Eso sí, por el momento ninguna de ellas supera la que hizo Warren Buffett ala Fundación Bill Gates, dedicada a mitigar la pobreza y situaciones de riesgo sanitario con campañas como la de prevención del Sida en la India o la de vacunación en África. El opulento inversor se desprendía así de la mayor parte de su fortuna -31.000 millones de dólares- a favor de una organización de beneficencia, ejemplo que pretende hacer cundir entre otros multimillonarios americanos. Ya antes, el propio presidente de Microsoft había entregado a la organización de beneficencia que dirige su padre una parte muy cuantiosa de su inabarcable peculio.
Se ha tratado, por otro lado, de la gran puesta de largo de la idea promovida por la organización The Giving Pledge (La promesa de dar), que también ha conseguido la adhesión de un buen número de los hombres y mujeres más acaudalados de Estados Unidos, como el hotelero Barron Hilton, el cineasta y empresario George Lucas o el ex alcalde de Nueva York Michael Bloomberg, por citar a algunos de los más conocidos.

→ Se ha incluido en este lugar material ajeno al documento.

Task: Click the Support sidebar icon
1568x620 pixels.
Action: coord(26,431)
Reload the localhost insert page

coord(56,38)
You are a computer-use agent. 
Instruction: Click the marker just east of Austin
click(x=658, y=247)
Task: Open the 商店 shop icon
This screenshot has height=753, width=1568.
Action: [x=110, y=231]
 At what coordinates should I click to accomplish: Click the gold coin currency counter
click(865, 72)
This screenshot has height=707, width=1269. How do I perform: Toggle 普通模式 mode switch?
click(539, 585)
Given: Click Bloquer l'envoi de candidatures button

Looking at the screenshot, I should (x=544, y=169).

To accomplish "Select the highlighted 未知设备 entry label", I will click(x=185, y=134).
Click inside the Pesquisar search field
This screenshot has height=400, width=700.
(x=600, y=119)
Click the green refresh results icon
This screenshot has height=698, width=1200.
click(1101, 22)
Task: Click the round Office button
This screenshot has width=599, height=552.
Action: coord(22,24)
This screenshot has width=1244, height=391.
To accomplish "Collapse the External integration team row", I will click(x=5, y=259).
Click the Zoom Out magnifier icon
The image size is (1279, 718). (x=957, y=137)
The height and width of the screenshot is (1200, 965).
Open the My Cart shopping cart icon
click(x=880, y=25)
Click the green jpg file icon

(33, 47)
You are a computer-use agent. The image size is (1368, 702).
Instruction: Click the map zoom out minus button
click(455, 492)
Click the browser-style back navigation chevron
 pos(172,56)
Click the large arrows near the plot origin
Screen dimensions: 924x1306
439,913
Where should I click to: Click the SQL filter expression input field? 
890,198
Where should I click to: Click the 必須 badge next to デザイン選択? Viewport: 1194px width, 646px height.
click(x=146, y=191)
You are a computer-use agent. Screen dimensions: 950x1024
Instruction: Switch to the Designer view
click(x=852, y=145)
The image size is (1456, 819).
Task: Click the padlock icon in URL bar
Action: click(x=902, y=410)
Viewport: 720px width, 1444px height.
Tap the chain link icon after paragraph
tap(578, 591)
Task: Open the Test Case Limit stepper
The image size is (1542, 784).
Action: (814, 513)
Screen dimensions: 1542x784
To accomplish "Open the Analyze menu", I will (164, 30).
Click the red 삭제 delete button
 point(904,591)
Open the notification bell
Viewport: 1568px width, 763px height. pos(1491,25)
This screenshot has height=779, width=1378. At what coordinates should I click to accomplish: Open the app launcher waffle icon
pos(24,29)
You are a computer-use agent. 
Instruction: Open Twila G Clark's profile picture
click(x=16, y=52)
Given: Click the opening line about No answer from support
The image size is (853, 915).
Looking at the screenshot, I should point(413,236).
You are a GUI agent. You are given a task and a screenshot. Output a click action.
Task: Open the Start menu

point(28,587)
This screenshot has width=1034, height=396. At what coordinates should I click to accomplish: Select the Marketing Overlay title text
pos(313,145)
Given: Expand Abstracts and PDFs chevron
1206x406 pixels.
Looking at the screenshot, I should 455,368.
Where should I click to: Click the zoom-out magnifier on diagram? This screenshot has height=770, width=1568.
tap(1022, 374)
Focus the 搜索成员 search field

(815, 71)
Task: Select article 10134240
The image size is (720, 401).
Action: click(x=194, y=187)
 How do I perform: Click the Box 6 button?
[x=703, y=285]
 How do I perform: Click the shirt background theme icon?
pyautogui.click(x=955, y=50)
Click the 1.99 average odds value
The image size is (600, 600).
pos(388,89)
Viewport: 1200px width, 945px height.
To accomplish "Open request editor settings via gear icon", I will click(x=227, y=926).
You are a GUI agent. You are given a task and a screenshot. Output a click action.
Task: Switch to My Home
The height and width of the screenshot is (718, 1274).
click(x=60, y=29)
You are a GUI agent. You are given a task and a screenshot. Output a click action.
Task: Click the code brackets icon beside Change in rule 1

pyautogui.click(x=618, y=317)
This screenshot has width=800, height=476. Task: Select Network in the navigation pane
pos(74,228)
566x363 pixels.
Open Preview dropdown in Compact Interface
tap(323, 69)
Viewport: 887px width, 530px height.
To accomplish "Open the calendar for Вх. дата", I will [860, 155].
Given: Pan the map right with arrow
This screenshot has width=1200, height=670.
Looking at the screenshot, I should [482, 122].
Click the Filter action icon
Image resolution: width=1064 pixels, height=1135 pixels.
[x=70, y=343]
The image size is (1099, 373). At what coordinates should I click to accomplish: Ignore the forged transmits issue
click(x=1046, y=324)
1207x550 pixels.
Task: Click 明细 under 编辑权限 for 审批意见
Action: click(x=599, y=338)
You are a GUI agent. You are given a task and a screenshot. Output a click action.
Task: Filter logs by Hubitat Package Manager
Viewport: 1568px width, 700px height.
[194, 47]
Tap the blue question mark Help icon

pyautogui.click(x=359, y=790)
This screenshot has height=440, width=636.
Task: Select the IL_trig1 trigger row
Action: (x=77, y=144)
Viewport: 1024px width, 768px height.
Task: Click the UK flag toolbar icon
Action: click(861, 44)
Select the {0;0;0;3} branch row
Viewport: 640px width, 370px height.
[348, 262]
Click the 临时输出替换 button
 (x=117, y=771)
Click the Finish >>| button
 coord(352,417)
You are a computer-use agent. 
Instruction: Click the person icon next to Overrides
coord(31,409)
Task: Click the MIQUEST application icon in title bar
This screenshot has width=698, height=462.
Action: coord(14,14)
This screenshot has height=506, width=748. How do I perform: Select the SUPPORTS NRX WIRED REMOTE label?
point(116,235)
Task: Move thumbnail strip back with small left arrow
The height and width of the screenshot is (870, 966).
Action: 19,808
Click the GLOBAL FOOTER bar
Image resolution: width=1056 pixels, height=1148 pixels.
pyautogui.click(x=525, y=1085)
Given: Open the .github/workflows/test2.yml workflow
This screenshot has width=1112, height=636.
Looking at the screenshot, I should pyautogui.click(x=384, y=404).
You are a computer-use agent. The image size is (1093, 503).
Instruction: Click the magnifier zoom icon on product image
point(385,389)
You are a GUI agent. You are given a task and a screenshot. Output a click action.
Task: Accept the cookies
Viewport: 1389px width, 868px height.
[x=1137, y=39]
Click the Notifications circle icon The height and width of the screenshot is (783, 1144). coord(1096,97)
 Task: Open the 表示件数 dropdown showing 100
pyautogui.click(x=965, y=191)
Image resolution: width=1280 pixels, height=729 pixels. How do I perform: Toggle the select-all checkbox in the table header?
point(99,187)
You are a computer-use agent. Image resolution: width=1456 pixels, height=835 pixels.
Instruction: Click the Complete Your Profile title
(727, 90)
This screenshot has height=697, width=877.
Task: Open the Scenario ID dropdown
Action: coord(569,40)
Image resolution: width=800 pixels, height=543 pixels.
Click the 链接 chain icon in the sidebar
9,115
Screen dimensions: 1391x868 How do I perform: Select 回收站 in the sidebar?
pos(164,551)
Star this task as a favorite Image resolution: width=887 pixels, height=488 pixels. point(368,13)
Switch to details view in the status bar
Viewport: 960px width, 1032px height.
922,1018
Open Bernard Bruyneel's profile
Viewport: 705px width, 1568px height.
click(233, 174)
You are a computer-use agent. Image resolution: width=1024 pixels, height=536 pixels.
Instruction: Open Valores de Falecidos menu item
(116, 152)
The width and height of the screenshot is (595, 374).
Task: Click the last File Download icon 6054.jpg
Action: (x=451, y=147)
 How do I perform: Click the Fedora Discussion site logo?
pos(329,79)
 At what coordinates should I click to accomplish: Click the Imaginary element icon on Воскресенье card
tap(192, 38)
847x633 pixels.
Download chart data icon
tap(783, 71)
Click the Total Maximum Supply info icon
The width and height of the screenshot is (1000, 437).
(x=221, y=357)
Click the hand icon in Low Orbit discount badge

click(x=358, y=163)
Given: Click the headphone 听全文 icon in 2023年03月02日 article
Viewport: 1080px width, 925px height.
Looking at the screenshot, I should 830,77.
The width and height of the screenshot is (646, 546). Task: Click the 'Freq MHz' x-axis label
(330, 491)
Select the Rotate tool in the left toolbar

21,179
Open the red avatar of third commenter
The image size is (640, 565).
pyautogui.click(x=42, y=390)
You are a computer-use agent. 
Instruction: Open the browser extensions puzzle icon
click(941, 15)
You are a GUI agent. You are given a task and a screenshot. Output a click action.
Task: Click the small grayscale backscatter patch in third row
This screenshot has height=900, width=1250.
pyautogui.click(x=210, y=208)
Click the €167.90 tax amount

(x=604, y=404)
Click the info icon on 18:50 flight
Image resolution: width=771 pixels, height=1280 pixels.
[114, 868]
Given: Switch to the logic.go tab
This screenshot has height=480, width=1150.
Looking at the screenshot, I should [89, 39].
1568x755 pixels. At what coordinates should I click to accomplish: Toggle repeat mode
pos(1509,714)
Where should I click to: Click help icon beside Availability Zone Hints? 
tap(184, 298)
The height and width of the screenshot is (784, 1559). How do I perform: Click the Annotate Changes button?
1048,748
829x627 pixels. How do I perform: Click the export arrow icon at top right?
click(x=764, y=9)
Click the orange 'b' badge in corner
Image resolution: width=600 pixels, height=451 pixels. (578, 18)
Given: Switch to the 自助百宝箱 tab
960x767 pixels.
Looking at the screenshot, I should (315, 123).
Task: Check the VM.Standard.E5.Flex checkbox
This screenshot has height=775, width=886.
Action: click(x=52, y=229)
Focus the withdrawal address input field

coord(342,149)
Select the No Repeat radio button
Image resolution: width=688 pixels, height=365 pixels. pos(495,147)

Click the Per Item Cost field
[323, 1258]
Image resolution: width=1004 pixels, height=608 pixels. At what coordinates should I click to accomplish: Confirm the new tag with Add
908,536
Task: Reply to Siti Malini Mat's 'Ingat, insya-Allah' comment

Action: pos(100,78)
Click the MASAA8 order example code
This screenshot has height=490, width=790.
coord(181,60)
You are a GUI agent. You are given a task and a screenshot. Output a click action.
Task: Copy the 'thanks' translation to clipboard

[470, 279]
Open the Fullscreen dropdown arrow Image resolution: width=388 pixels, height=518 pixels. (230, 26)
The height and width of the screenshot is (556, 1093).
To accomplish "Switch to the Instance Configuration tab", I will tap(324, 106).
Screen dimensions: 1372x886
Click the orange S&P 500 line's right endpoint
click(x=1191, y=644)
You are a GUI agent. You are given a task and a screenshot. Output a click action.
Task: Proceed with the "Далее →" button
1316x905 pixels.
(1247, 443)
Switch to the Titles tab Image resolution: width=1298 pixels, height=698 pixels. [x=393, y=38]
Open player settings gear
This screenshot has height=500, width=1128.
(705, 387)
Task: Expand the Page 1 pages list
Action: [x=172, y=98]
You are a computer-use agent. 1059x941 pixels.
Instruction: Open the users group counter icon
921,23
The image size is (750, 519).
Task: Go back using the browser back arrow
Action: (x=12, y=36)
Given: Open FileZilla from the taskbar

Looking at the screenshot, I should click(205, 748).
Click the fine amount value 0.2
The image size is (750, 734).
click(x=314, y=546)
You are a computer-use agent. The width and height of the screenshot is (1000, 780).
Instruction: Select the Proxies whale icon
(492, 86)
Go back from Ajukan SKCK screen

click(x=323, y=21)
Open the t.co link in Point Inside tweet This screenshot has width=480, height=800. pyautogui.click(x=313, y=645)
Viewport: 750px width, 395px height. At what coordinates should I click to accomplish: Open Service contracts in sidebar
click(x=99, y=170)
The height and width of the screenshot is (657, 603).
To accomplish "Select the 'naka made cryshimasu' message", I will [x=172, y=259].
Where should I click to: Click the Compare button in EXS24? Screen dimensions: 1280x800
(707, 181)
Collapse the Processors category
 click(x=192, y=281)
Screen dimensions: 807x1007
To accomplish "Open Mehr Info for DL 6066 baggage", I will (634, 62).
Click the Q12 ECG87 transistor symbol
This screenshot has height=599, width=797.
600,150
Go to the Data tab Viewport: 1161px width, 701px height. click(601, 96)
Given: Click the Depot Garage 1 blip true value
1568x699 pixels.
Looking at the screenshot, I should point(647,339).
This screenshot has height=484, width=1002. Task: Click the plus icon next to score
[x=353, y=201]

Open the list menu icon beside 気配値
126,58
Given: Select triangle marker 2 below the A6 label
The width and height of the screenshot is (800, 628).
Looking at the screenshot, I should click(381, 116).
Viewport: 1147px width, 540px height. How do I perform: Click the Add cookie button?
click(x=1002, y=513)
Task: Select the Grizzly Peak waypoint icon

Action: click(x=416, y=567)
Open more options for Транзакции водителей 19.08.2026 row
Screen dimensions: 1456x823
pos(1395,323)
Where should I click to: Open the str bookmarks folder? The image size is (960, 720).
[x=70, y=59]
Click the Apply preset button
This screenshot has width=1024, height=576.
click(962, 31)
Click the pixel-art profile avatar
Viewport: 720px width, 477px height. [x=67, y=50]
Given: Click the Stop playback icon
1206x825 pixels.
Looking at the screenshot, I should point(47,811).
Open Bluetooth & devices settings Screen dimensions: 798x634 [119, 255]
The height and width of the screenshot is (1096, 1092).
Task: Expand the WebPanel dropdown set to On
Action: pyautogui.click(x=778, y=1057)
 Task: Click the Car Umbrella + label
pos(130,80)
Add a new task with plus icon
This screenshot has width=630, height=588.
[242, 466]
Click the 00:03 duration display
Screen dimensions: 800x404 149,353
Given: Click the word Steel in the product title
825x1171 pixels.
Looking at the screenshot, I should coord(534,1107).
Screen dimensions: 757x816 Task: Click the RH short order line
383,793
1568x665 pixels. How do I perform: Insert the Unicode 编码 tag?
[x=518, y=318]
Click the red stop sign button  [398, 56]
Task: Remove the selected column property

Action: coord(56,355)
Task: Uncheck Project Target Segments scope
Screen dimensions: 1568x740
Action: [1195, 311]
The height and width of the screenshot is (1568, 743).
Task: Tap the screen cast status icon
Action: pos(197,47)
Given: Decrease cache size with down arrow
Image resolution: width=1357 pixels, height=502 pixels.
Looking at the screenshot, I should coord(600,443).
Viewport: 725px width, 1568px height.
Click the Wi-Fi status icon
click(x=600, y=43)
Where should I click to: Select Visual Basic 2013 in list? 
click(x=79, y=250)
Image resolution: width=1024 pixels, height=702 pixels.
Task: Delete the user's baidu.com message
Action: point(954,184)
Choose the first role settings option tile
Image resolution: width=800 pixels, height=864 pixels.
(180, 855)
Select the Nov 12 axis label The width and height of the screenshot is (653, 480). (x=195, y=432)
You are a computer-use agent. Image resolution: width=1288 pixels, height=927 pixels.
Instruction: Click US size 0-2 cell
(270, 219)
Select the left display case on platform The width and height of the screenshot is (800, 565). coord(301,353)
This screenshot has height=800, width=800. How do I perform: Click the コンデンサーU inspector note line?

Todos ellos han adquirido el compromiso de ceder la parte más sustancial de su patrimonio antes de morir con fines benéficos.
Conocida, asimismo, es la labor de otros potentados y dueños de grandes compañías que dedican parte de su tiempo y dinero a estas misiones, caso de la Red Omidyar con la que el fundador de ebay invierte en empresas y ONG que contribuyan al cambio social y luchen por la transparencia de los gobiernos; la financiación masiva de pozos de agua y escuelas y la donación de micropréstamos gracias a los cuales la pareja formada por Donna y Philip Berber ofrecen oportunidades a mucha gente en Etiopía o incluso las algo excéntricas inversiones en caridad perruna llevadas a cabo por el ex presidente de Peoplesoft.
A veces, sin embargo, no es tanto la cantidad como la personalidad que la dona lo que amplifica el gesto. Se recordará, por ejemplo, los 7,5 millones de euros que dio Michael Schumacher a las víctimas del maremoto que arrasó el sudeste asiático en 2006. O más recientemente, lo 5 millones de dólares con los que Brad Pitt financiará 150 casas verdes en las obras de reconstrucción de Nueva Orleans. Pero se trata, como cuentan los expertos en la materia, de donaciones de alto impacto por lo que contribuyen a divulgar una situación de necesidad y hacen que muchos imiten el ejemplo admirado.
Pese a lo dicho, no todo son parabienes para la filantropía millonaria. Porque como han señalado en repetidas ocasiones algunos medios, la gestión de algunas fundaciones no es todo lo ética e irreprochable que debiera. Y es que para recaudar fondos, muchas de estas organizaciones invierten su dinero en acciones de empresas que son responsables o subsidiarias de algunos de los mismos males que combates. Por retomar el caso de la Fundación Gates, una investigación periodística desveló que a la vez que con sus fondos se extendían garantías sanitarias en las poblaciones del delta del Níger, con otros se apoyaba financieramente a buen parte de las petroleras que más han contaminado la zona.
Paradojas que ni tan siquiera todo el dinero del mundo ayuda a resolver.